Learning that, while the hybrid spiders were all destroyed, they were milked of venom beforehand, Harry tries to find the secret projects division of Oscorp, hoping that the venom can cure his condition. Instead, Harry is framed by his advisers for trying to cover up the death of Max Dillon, Harry hatches a plan to free Dillon from his confinement in exchange for getting back to Oscorp.

Given access to the city’s power grid, the stage is set for a battle between Max Dillon, now going by the name Electro, and Spider-Man while at Oscorp, Harry undergoes a transformation of his own.

“The Amazing Spider-Man 2” is a long movie, not just in running time, but in pacing. Several lengthy fight scenes, and lots of CGI exhibition were broken up by overdone character development.

Garfield is still a better Peter Parker than previous actors, Emma Stone is nearly a perfect Gwen Stacy. It’s too bad Jamie Foxx plays an almost too nerdy and comically desperate Max Dillon. Given the inherent creepiness of Dane DeHann, it would have been a good idea to take the Max character in a more serious direction. As it is, the two proto-villains are so far apart on their convergence doesn’t work very well.

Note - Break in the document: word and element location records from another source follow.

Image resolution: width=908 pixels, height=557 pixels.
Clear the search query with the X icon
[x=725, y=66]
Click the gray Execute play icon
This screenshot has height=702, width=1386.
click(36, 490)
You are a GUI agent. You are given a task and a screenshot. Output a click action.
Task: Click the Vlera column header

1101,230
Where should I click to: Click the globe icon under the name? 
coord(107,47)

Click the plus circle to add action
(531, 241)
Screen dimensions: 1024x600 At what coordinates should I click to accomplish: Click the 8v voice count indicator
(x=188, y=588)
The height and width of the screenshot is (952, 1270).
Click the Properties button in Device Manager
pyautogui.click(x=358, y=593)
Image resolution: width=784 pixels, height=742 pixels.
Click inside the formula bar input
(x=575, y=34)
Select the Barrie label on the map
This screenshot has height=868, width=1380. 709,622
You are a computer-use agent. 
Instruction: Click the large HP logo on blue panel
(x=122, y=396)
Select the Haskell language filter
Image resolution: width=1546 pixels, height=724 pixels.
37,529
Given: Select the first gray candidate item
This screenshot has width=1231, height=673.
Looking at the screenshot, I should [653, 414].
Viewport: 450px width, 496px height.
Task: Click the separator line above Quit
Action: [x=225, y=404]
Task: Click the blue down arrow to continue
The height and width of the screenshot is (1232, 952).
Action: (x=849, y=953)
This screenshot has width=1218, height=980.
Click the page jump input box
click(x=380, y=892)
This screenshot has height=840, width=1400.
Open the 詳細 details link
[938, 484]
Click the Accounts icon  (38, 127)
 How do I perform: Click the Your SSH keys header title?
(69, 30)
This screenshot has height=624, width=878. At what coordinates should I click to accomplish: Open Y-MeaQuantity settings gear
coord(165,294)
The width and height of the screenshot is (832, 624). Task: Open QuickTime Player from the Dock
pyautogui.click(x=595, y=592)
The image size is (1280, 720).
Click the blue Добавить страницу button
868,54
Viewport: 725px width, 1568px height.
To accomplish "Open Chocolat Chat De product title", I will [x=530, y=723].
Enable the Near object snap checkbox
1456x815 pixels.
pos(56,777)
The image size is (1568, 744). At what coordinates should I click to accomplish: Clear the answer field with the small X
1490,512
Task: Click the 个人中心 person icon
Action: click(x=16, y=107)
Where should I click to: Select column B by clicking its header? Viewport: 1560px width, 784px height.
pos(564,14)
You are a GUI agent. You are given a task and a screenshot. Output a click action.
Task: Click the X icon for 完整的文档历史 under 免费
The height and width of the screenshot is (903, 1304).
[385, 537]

Much like “The Amazing Spider-Man” something is missing in the chemistry of the film. Each part works, but together the film is less than the sum of its parts. This Electro is vastly more impressive visually than the 70’s comic version, by the way. Too bad the root character was so over the top.

Compared to some of the other Marvel films, “The Amazing Spider-Man 2” could have measured up better. On the other hand, it could have been much worse.